The enigma of prehistoric Jericho is compounded by the evidence of its round grain silos, one of which was found still partly standing. In a hot depression near the Dead Sea. 825 feet below sea level, in an inhospitable place unsuitable for grain cultivation, there was found evidence of ample supplies and continued storage of wheat and barley. Who could have built this advanced town that early, who had come to live in such a place, and whom did it serve as a fortified store city?
Fig. 56
The solution to this enigma lies, in our opinion, in the chronology of the “gods,” not of men. It lies in the fact that the incredible first urban settlement in Jericho (from circa 8500 B.C. to 7000 B.C.) exactly matches the period which, according to Manetho, encompassed the reign of Thoth in Egypt (from about 8670 to 7100 B.C). His accession, as we have seen from the Mesopotamian texts, followed the Peace Conference. Egyptian texts say of his accession that it was pronounced “in the presence of the Determiners of Annu, following the night of the battle” and after he had helped “defeat the Storm Wind” (Adad) “and the Whirlwind” (Ninurta), and then assisted in “making the two combatants be at peace.” The period the Egyptians associated with the reign of Thoth was a time of peace among the gods, when the Anunnaki first and foremost established settlements relating to the construction and protection of the new space facilities. The sea lane to Egypt and Tilmun, via the Red Sea, had to be augmented by a land route that could connect Mesopotamia with the Mission Control Center and the Spaceport.

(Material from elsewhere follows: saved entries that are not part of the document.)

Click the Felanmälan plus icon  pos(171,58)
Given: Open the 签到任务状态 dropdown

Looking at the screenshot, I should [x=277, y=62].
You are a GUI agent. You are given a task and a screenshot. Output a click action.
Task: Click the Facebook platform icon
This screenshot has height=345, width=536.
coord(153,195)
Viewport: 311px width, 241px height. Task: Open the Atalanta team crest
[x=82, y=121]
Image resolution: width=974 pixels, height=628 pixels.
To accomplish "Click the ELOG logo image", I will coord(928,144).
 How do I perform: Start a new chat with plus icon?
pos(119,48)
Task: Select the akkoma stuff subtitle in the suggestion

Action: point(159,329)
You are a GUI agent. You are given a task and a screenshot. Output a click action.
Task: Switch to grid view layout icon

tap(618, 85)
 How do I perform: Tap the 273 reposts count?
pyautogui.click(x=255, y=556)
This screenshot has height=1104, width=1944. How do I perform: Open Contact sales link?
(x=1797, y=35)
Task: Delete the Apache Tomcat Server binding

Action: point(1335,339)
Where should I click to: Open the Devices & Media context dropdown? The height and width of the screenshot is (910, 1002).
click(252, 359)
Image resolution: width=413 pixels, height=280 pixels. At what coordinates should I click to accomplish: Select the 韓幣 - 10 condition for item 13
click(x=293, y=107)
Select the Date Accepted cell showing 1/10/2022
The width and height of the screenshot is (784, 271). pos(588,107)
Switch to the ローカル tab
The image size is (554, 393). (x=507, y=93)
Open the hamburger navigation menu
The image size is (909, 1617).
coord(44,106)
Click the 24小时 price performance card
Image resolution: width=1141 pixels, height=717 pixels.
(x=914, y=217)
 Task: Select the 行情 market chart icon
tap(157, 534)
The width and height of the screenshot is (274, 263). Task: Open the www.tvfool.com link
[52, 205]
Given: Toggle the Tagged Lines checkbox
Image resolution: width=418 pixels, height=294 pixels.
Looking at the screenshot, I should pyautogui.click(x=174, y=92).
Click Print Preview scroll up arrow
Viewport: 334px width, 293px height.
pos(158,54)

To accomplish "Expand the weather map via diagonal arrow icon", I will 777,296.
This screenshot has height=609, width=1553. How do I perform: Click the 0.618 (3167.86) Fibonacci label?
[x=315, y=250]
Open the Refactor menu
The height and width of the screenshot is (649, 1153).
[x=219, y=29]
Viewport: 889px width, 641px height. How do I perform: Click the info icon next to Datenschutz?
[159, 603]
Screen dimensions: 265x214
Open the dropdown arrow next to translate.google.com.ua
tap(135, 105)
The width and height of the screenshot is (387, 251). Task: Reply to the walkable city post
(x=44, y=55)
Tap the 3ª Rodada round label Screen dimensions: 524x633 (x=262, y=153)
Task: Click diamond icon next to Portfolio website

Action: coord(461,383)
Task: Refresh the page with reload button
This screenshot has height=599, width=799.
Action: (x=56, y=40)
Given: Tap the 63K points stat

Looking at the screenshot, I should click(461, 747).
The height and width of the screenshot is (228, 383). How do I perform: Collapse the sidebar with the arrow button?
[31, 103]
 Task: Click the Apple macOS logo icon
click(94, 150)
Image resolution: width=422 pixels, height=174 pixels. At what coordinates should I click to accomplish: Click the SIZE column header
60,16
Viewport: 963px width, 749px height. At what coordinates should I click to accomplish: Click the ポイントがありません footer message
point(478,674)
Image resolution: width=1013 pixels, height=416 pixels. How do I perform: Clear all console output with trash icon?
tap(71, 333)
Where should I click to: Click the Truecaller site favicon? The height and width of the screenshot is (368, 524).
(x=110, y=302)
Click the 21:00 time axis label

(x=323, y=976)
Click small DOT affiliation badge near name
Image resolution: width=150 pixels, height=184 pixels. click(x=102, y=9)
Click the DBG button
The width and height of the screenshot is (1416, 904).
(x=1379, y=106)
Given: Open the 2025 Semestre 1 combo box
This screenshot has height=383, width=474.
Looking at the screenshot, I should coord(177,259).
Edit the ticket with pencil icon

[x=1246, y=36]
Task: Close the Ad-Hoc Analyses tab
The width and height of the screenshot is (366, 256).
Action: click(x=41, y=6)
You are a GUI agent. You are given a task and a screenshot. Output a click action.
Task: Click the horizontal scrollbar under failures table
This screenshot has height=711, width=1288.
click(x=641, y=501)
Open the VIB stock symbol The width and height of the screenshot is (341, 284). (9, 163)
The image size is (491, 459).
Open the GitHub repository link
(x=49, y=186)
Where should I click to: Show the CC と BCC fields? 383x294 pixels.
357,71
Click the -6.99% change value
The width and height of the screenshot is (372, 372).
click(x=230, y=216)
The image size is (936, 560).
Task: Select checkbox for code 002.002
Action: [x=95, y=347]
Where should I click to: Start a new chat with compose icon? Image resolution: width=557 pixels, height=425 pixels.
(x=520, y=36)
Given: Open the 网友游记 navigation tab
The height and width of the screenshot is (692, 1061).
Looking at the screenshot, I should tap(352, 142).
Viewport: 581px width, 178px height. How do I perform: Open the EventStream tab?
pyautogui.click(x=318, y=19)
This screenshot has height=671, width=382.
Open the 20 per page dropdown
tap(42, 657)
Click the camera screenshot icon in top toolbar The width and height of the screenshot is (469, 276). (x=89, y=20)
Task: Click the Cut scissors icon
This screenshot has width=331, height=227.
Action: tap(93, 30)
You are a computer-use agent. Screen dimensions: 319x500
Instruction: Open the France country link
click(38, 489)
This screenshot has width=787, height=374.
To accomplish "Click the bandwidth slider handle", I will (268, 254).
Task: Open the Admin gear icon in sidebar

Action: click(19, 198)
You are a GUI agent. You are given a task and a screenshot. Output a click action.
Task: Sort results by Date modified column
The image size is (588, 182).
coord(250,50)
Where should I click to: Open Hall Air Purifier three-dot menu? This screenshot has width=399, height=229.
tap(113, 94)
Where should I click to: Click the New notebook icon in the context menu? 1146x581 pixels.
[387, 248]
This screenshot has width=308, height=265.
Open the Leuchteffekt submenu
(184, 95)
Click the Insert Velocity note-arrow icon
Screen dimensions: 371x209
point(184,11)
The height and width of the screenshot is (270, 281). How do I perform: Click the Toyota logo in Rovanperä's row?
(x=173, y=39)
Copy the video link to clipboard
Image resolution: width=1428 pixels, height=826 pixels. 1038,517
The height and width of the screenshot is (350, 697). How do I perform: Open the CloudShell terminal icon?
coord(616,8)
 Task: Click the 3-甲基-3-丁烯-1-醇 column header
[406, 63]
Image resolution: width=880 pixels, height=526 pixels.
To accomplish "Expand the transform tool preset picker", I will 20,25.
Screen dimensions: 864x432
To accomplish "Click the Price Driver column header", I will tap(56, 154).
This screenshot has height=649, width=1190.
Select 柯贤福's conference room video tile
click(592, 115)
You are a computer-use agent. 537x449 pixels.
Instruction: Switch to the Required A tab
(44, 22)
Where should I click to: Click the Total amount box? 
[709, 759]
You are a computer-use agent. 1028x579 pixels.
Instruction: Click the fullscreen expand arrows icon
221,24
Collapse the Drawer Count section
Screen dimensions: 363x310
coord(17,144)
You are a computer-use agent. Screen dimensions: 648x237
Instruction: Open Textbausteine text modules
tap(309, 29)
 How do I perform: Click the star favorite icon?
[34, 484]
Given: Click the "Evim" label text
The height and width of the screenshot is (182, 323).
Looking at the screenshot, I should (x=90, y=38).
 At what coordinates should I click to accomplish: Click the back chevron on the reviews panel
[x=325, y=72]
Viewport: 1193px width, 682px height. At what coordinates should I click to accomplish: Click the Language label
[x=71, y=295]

From time immemorial this land route led up the Euphrates River to the major way station of Harran in the Balikh River region. From there the traveler had the choice of either to continue south down the Mediterranean coast—the road later called by the Romans Via Maris (“The Sea Way”)—or to proceed on the east side of the Jordan, along the equally famous King’s Highway. The former was the shortest route to Egypt; the latter could lead to the Gulf of Eilat, the Red Sea, Arabia, and Africa, as well as into the Sinai peninsula; it could also lead to the western side of the Jordan via several suitable crossing points. It was the route over which the African gold was brought.
The most vital of these, the one that led directly to Mission Control Center in Jerusalem, was the crossing point at Jericho. It was there that the Israelites crossed the Jordan into the Promised Land. It was there, we suggest, that millennia earlier the Anunnaki established a town to guard the crossing point and to supply the travelers with provisions for the continued journey. Until man made Jericho his home, it was an outpost of the gods.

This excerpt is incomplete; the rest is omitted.